[Materials provided Boundary: Start]

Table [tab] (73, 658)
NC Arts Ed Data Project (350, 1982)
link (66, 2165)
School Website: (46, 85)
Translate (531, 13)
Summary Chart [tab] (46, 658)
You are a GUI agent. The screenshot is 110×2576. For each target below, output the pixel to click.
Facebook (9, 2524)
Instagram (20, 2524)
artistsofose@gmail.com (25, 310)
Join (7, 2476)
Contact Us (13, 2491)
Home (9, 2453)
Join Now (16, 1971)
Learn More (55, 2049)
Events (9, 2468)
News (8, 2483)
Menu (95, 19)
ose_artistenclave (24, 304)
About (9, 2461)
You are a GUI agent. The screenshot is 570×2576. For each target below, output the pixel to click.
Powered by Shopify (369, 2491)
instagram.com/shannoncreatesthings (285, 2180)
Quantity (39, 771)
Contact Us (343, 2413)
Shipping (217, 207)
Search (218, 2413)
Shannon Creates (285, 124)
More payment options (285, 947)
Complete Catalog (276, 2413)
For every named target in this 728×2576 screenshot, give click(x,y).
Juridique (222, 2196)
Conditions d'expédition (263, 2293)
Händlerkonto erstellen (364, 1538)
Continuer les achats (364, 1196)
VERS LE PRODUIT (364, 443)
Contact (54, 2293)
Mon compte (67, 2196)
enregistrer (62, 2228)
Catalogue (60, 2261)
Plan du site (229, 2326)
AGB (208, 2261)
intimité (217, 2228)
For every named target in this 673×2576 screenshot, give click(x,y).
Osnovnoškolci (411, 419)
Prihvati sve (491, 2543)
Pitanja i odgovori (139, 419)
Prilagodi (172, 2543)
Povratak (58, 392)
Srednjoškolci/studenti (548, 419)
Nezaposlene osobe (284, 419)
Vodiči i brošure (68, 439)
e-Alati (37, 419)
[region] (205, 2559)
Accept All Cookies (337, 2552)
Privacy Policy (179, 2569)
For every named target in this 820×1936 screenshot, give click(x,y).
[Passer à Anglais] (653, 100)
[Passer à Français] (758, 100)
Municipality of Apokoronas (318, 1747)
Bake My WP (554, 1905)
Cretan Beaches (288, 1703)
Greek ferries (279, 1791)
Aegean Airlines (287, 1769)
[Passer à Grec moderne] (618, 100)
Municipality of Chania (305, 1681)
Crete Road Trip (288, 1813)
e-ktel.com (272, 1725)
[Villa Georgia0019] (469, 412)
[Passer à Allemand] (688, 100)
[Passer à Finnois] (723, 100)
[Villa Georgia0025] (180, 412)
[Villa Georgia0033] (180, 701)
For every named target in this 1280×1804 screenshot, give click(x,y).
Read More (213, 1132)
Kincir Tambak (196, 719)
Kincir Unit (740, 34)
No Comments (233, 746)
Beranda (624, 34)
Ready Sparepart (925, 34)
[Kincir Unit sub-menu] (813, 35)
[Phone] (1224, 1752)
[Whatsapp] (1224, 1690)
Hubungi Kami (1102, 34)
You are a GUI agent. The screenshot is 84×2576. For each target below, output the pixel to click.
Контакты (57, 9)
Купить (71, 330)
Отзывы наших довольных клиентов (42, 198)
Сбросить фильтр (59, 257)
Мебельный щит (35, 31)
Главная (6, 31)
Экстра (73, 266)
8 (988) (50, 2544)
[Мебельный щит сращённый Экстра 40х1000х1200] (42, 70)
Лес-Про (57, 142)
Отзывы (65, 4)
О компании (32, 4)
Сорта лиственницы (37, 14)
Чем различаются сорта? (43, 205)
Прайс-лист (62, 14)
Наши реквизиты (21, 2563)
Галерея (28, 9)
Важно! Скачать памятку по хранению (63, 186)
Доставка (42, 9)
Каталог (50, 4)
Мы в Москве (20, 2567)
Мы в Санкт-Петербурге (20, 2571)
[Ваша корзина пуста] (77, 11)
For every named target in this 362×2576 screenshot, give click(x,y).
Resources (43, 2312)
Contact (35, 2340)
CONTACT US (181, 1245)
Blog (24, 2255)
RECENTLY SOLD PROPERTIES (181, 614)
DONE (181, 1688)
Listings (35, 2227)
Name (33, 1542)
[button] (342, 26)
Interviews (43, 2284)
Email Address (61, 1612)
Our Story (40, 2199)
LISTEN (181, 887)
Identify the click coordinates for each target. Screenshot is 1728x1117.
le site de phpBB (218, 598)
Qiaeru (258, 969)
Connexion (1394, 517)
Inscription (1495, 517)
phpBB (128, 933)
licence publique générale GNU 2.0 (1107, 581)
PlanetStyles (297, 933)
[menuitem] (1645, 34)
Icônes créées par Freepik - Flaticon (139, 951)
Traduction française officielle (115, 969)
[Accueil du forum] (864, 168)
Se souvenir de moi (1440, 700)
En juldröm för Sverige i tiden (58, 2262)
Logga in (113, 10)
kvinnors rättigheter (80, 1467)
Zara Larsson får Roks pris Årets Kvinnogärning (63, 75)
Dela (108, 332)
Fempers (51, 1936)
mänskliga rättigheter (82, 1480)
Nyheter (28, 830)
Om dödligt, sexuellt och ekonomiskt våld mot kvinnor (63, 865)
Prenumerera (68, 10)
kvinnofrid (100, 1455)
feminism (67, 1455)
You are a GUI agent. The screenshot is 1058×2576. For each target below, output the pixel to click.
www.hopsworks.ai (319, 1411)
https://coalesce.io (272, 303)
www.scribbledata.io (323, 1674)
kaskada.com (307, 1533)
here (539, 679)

[Materials provided Boundary: End]

§ **Your goal**:
Find how many lines of the material include the string "this". Nothing but the number should be given.

§ **Task result**:
5